La saga Call of Duty atraviesa un momento delicado: el número de jugadores cae en picada, el multijugador tradicional de Black Ops 6 no genera el impacto esperado y ni siquiera su inclusión en Xbox Game Pass alcanzó para frenar la caída. La única excepción es Warzone, que se mantiene a flote gracias al regreso de Verdansk, uno de los mapas más queridos por la comunidad.
Caída de usuarios de Call of Duty: los datos preocupan a Activision
Según un informe publicado por Insider Gaming, basado en el análisis de The Game Business, en marzo de 2025 Call of Duty registró 20,6 millones de usuarios activos, una cifra que queda por debajo de los 22,4 millones de marzo de 2023 y también inferior a los 20,8 millones de marzo de 2024. Aunque el número sigue siendo alto, la tendencia descendente es evidente.

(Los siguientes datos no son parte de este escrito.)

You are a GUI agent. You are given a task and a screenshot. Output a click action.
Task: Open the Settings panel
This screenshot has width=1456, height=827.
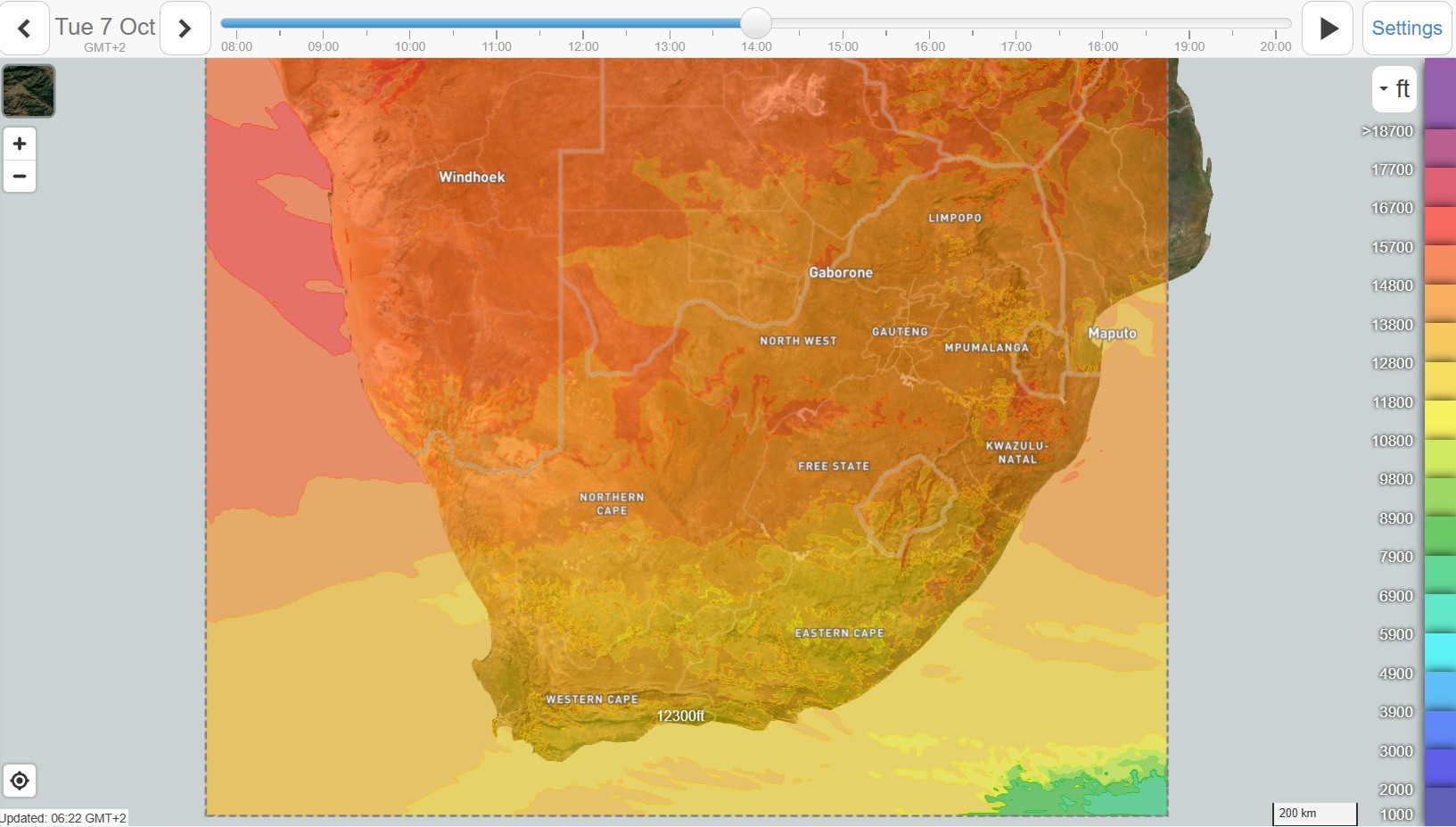point(1406,29)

Esto genera preocupación dentro de Activision, especialmente porque ni el respaldo de Xbox Game Pass logró sostener una base estable de jugadores. Call of Duty, que históricamente fue un pilar en los juegos online, parece haber perdido algo de su peso en la escena actual.
Black Ops 6 no convence con su multijugador
Uno de los puntos más sensibles es el multijugador de Black Ops 6, que no termina de enganchar a la comunidad. A pesar del esfuerzo por renovar la fórmula, los cambios implementados no están funcionando y parte del público considera que se ha perdido la identidad de los títulos clásicos de la franquicia.
En cuanto a plataformas, PlayStation lideró con el 33% de los jugadores activos, mientras que Xbox quedó cerca con el 32,5%, cifras que también reflejan una competencia pareja pero con señales de estancamiento.
Verdansk salva a Warzone y aporta oxígeno a la franquicia
A contramano de la crisis general, Warzone logró un repunte notable gracias al regreso de Verdansk, el icónico mapa que marcó el auge del battle royale en 2020. Según el informe, esta reintroducción mejoró un 200% la actividad del modo, lo que confirma que la nostalgia sigue siendo una carta poderosa.
Esta subida, sin embargo, es también un arma de doble filo: si bien trae de vuelta a jugadores que extrañaban esa experiencia, pone en evidencia la falta de nuevas ideas capaces de sostener el interés a largo plazo.
Un futuro incierto y necesidad urgente de reinvención
En este contexto, Call of Duty se enfrenta a una etapa de cambios que no terminan de consolidarse. Las decisiones recientes apuntan a recuperar a la comunidad con fórmulas ya probadas, pero queda claro que la saga necesita reinventarse si quiere evitar una caída más profunda.
Activision celebra el éxito parcial de Warzone, pero los datos del multijugador tradicional son una señal de alerta. Con Black Ops 6 lejos de cumplir las expectativas y un ecosistema cada vez más competitivo, el futuro de la franquicia dependerá de su capacidad para innovar sin traicionar sus raíces.